With pictures excluded, retype exactly every line from the one containing "Task: Open recent locations dropdown arrow" to the end of the records below.

─── Data to process

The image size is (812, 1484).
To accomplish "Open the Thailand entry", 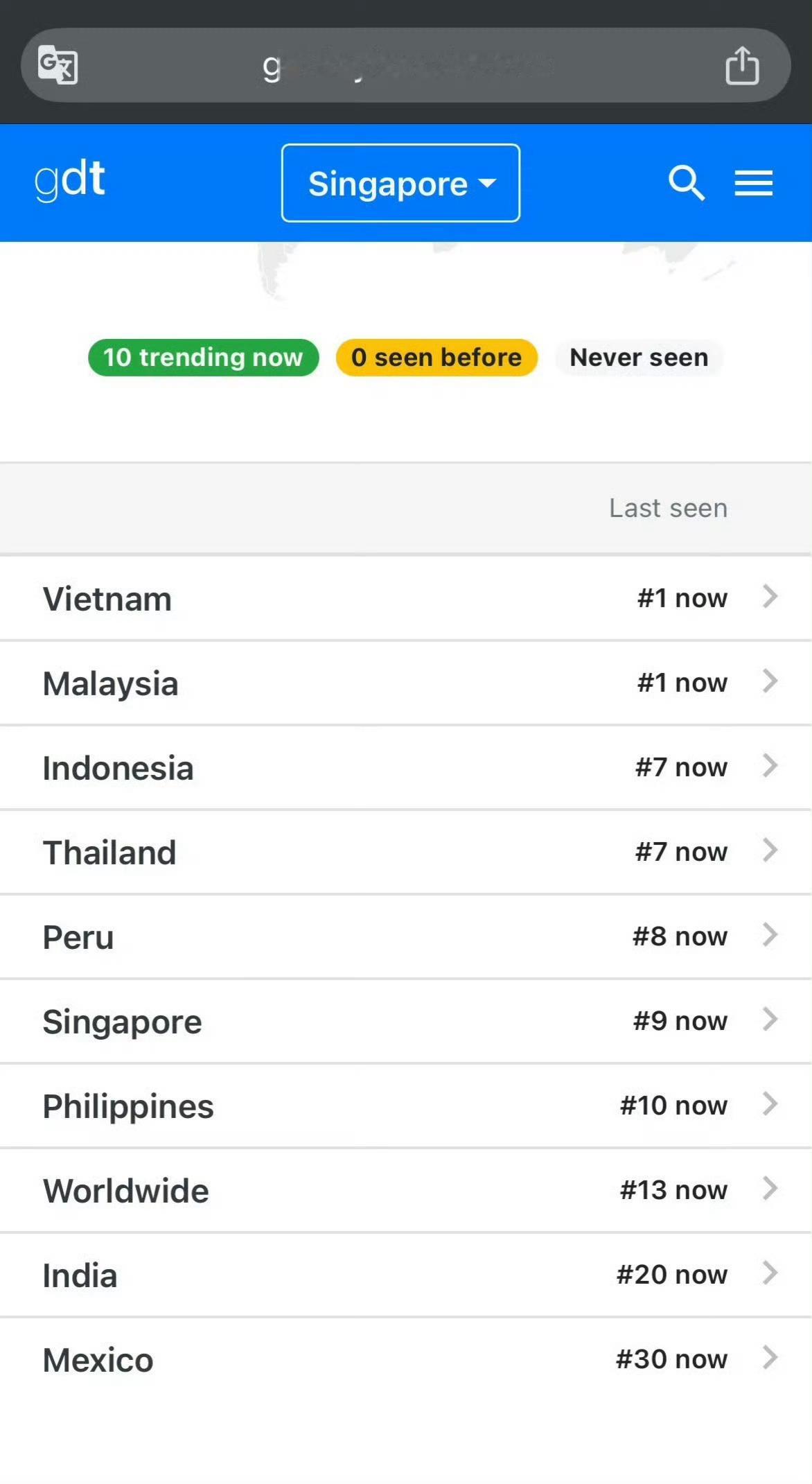I will coord(406,852).
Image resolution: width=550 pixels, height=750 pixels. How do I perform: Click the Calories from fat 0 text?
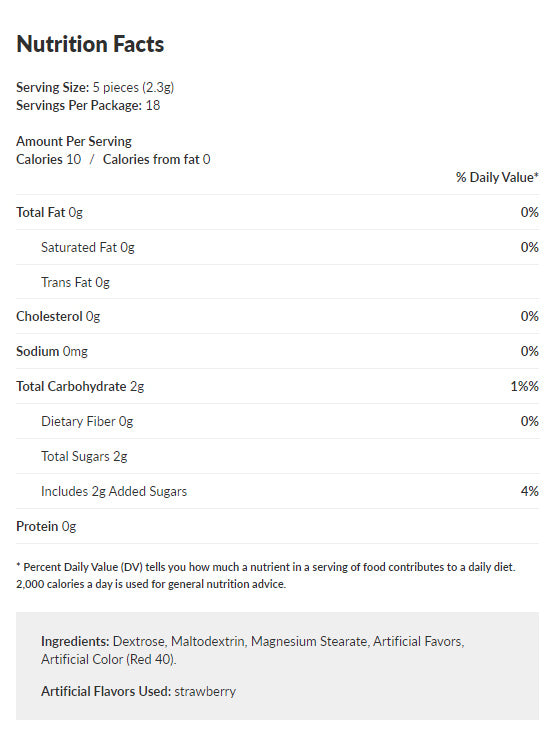156,159
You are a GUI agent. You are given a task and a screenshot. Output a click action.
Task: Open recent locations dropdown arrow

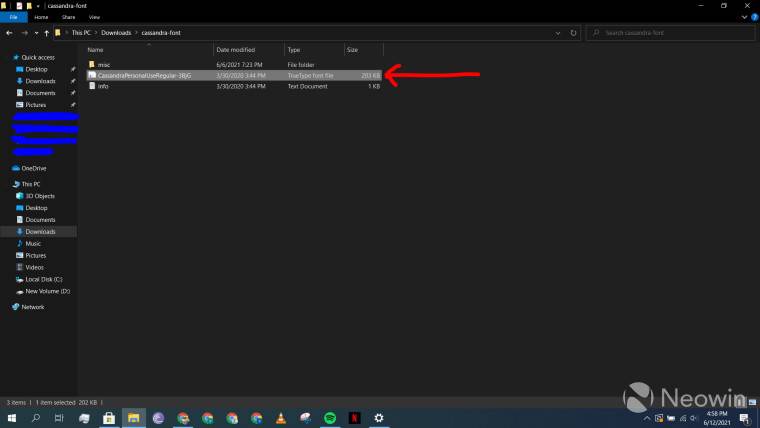click(35, 33)
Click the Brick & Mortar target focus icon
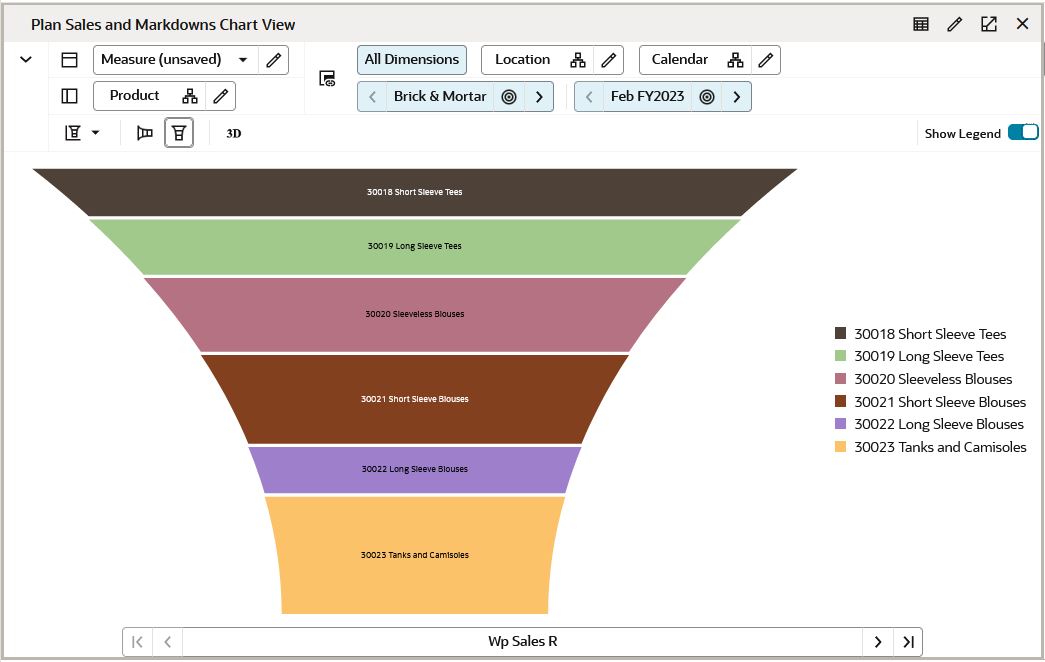 tap(509, 96)
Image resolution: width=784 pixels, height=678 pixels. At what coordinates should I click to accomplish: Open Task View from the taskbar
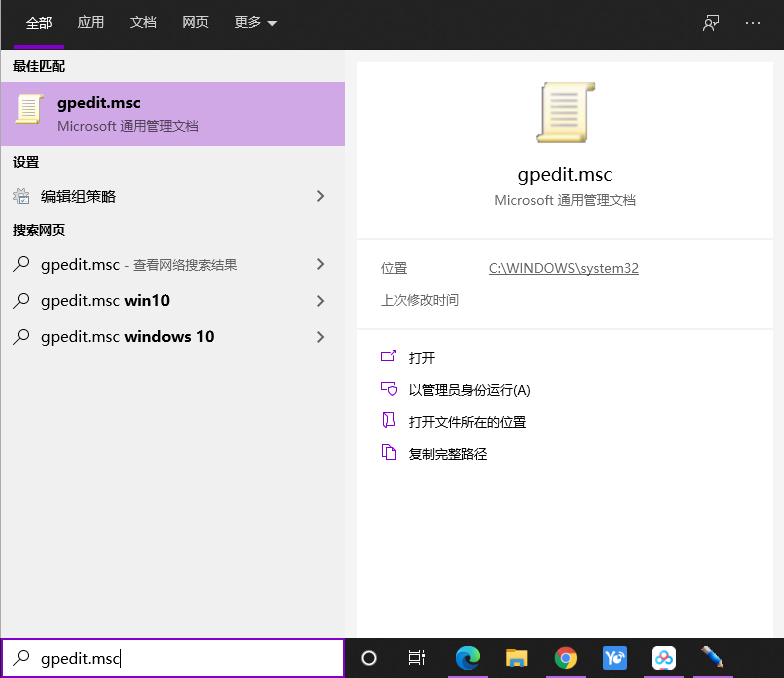pos(417,657)
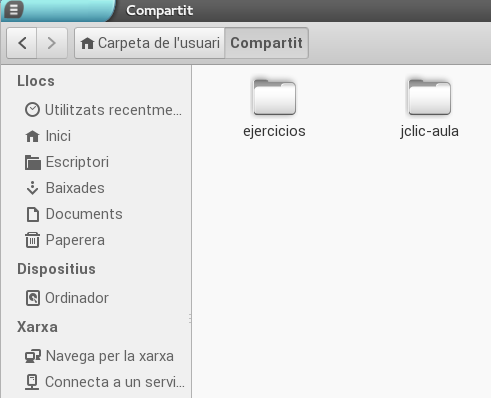Click the Escriptori folder icon
Image resolution: width=491 pixels, height=398 pixels.
[x=33, y=162]

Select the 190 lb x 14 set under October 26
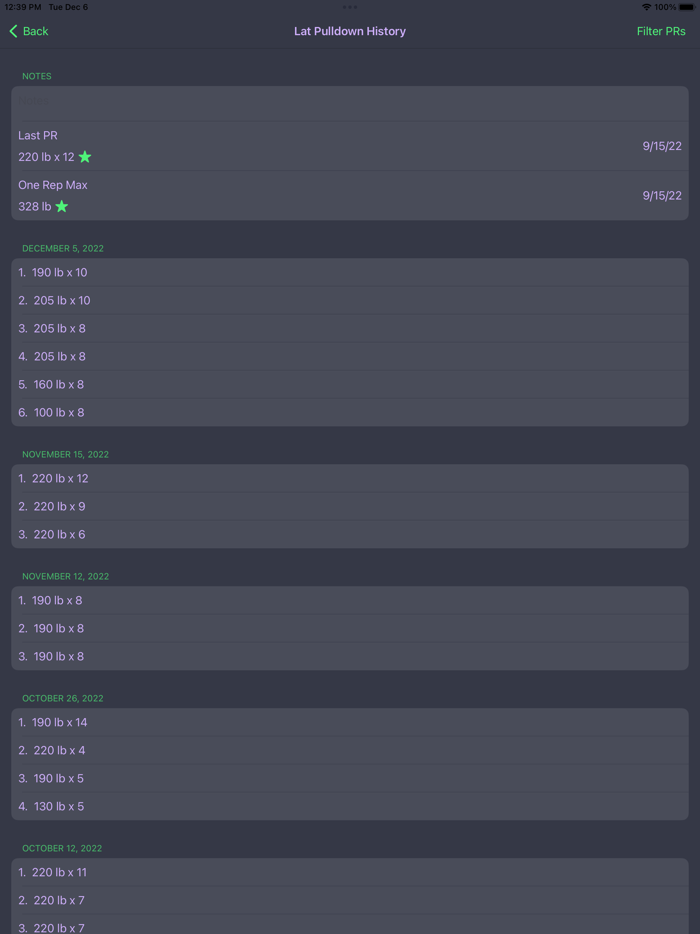(x=350, y=722)
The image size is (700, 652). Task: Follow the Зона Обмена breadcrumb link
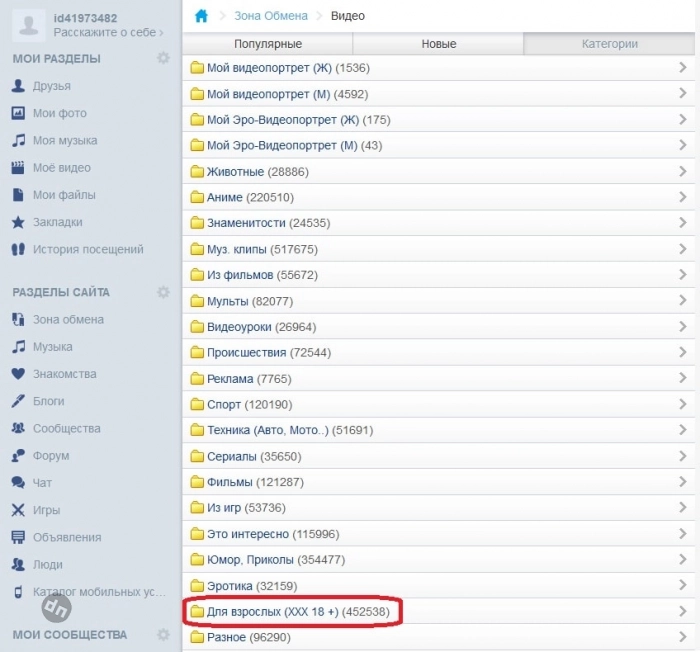coord(270,16)
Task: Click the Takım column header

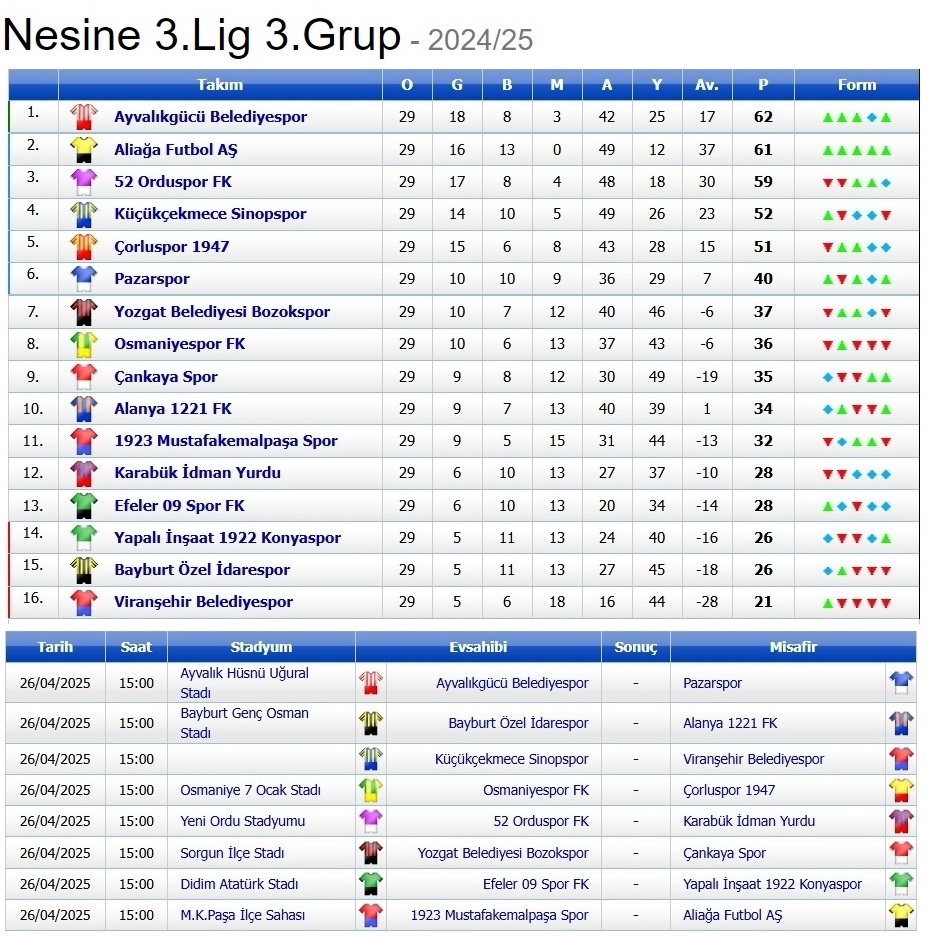Action: (220, 85)
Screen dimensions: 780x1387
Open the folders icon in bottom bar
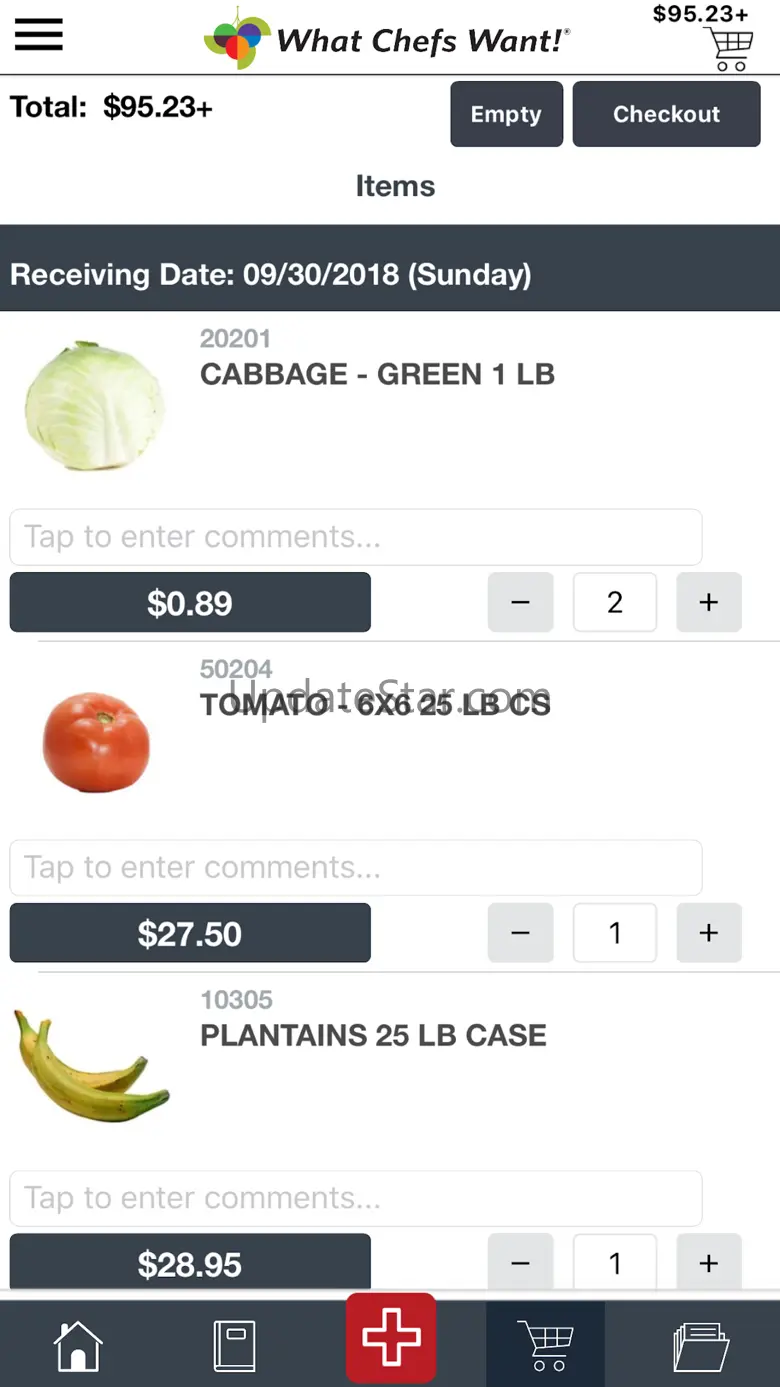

──────

Output of the task
Task: Open recent locations dropdown arrow

click(35, 33)
Click the Brick & Mortar target focus icon
 tap(509, 96)
Image resolution: width=784 pixels, height=678 pixels. At what coordinates should I click to accomplish: Open Task View from the taskbar
pos(417,657)
Click the Escriptori folder icon
Image resolution: width=491 pixels, height=398 pixels.
[x=33, y=162]

Select the 190 lb x 14 set under October 26
(x=350, y=722)
The image size is (700, 652). Task: Follow the Зона Обмена breadcrumb link
coord(270,16)
Task: Click the Takım column header

Action: (220, 85)
Screen dimensions: 780x1387
Open the folders icon in bottom bar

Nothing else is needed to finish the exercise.